STOP AND GO: Regions of higher- (blue) and lower-frequency (brown) migration, as inferred from the genomes of African-Americans (A), Hispanics and Latinos (B), and European-Americans (C).
AM J HUM GENET, 106:371–88, 2020

As Dai and his colleagues had predicted, genetic relatedness turned out to correlate with geography, although the drivers of that relationship seemed to vary among demographic groups. Among African-Americans, for example, there was broad genetic relatedness among people living along the East Coast, from Florida to Maine, indicating frequent migration within that area. But the researchers also found evidence of reduced migration through certain regions. Overall, the authors write, the patterns they found are consistent with movement trends during the Great Migration of the early- to mid-20th century, in which millions of African-Americans left the South for cities in other areas of the country. Two other demographic groups the researchers analyzed—European-Americans, and Hispanics and Latinos—had their own distinctive patterns of migration.

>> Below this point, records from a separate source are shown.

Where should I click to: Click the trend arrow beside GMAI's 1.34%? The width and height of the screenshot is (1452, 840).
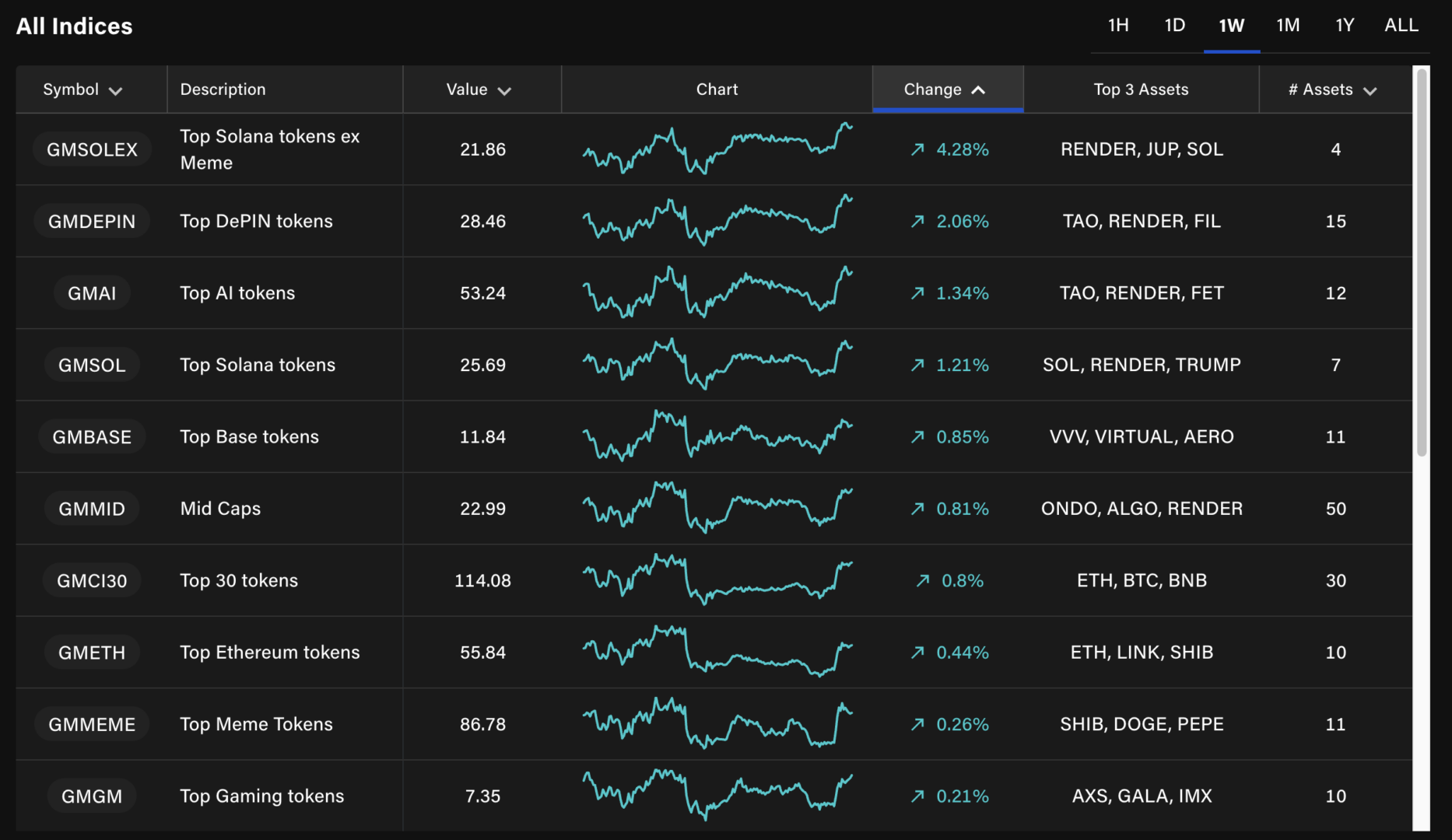click(x=917, y=293)
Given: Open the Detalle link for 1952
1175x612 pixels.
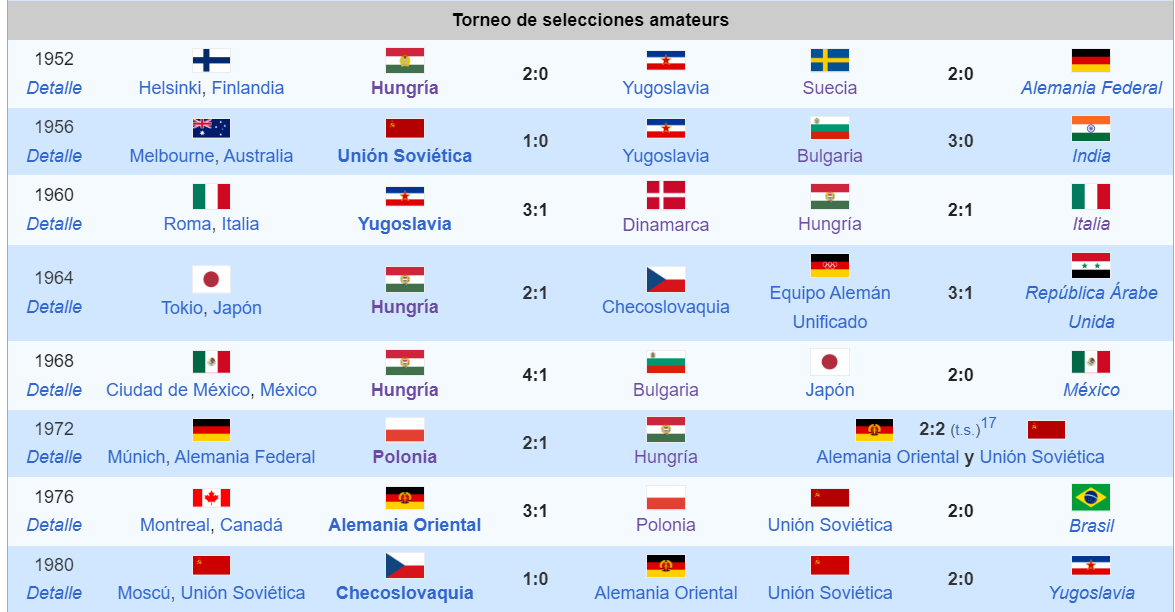Looking at the screenshot, I should [x=54, y=88].
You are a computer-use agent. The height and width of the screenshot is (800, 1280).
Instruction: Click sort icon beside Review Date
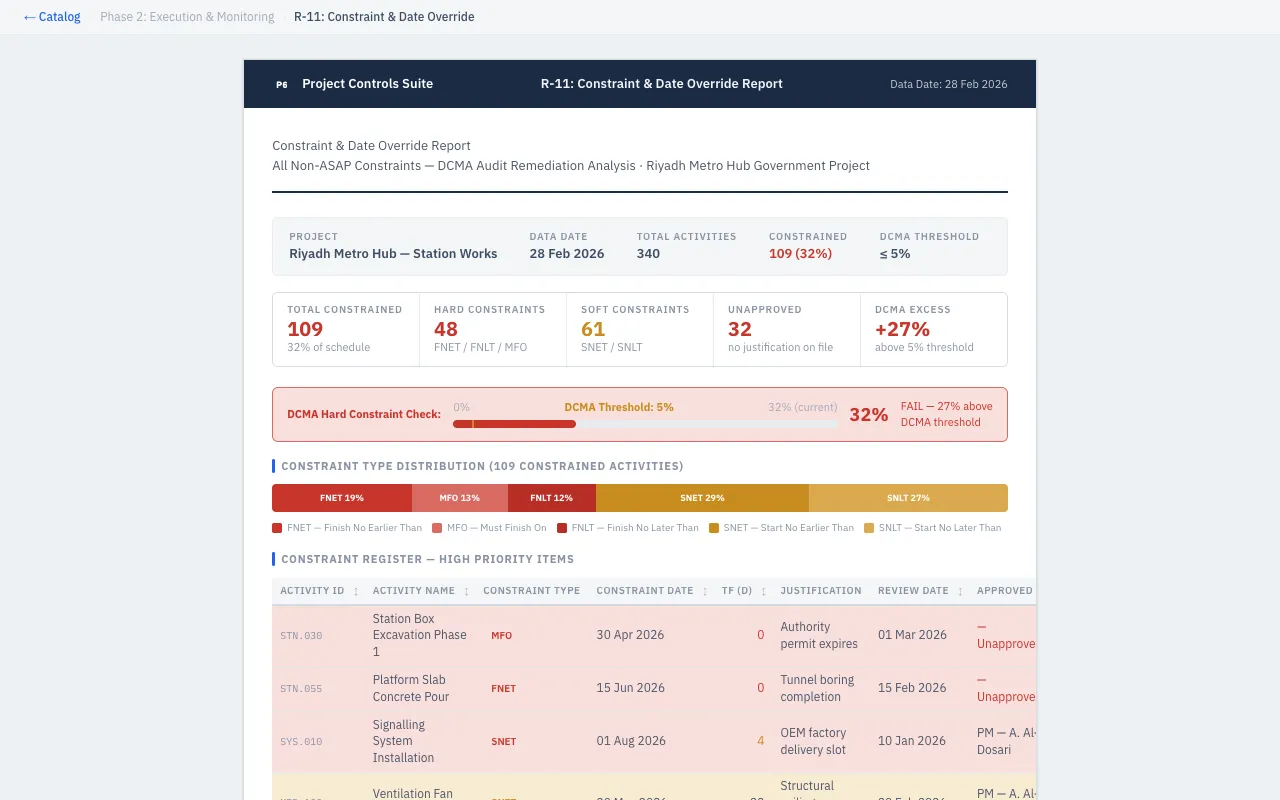coord(960,592)
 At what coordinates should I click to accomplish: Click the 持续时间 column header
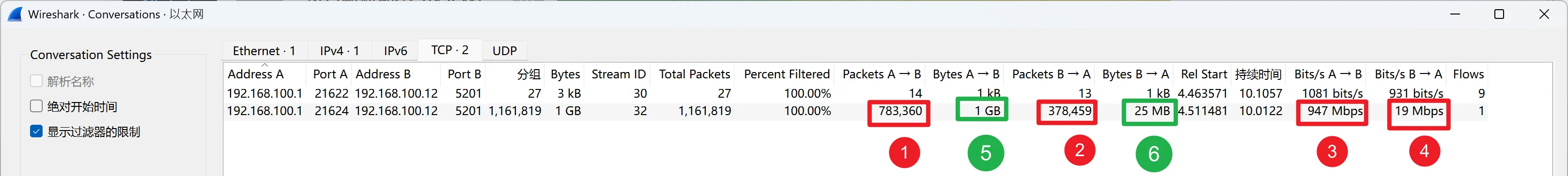click(1258, 74)
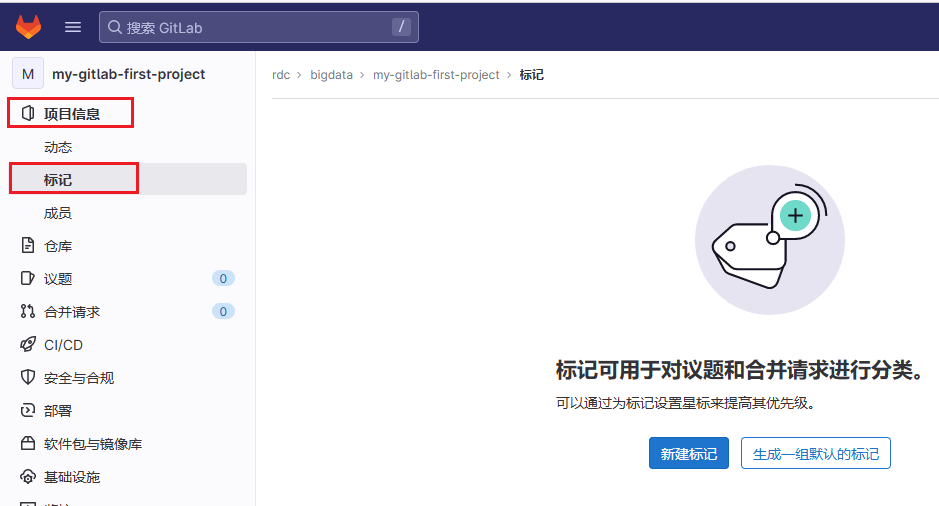Click the CI/CD rocket icon
The width and height of the screenshot is (939, 506).
click(28, 345)
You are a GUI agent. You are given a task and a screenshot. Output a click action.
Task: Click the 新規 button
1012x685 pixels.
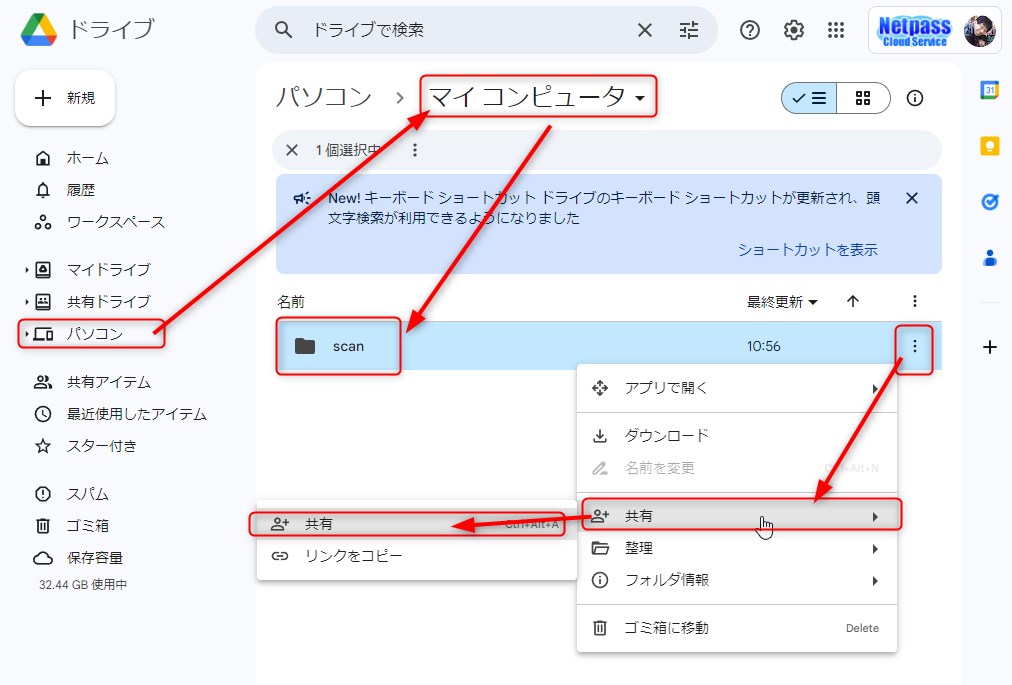(x=65, y=98)
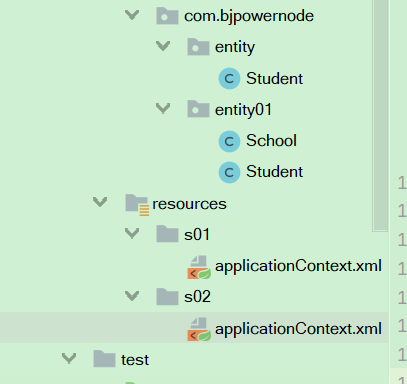407x384 pixels.
Task: Click the class icon of Student under entity01
Action: (229, 172)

Another geographic finding was of five distinct clusters of related people within the Hispanics/Latinos category, each of which tended to live in particular areas in the lower 48 states based on the postal codes they’d reported. Only one of these showed strong ancestral links to a place outside the continental US: A cluster made up mostly of people living in central Florida and the New York City area reported that most of their grandparents had been born in Puerto Rico. People in another of the clusters, who reported having grandparents born in the US, Mexico, and Cuba, among other countries, tended to live in southern Florida and parts of Texas and California. A third, containing people whose grandparents were predominantly born in the United States, lives mainly in New Mexico and Colorado, as well as parts of California. 

The findings of multiple clusters within the category of Hispanics/Latinos, Belbin says, “indicates that there’s some interesting gene flow and population structure perhaps . . . that is not being effectively captured by the self-reporting labels [for race or other demographic categories] that are available.” In her studies on Mount Sinai’s patient biobank, Belbin says she’s similarly found clusters of genetically related people that aren’t captured by existing demographic labels.

We had the hypoth­esis that cities, and in a broader sense, geography has played a major role in how ancestry and admixture occurs.

 —Chengzhen Dai, Institute for Systems Biology, Seat­tle  

While this is far from the first study of genetic diversity in the US, it’s exceptionally comprehensive, says Scott Williams, a population geneticist at Case Western Reserve University in Cleveland who was not involved in the work. “It’s quite amazing how much information was in there, and the analyses were really complete,” he says. For example, he notes, the researchers included people of East and South Asian descent living in the US, who have been left out of most studies of genetic variation and distribution.

The team found that people of East and South Asian descent in the US were on the whole less admixed than other groups, likely because they or their ancestors tend to be relatively recent arrivals in the country, says Dai. “In the United States, immigration wasn’t really amenable to [East] Asians and South Asians” until the mid-1960s, he explains. As a result of that lack of mixing, the study found, people of Asian descent in the study formed well-defined genetic clusters that roughly correlated with their ancestral countries of origin. “These are very . . . distinct populations, and they’re very diverse,” Dai says. “But a lot of times, genetic studies . . . group them as just like one continental ancestry,” mainly because of small sample sizes. This continent-level grouping is “not a very accurate way of reflecting and capturing the genetic diversity of these individuals,” he adds.

Better knowledge of human genetic diversity and patterns of admixture is important not only for understanding individuals’ origins, but also for harnessing genetic findings in clinical practice, Williams notes. “Until we know about these patterns of diversity, it becomes very difficult to translate genetic findings for risk of disease easily across populations.”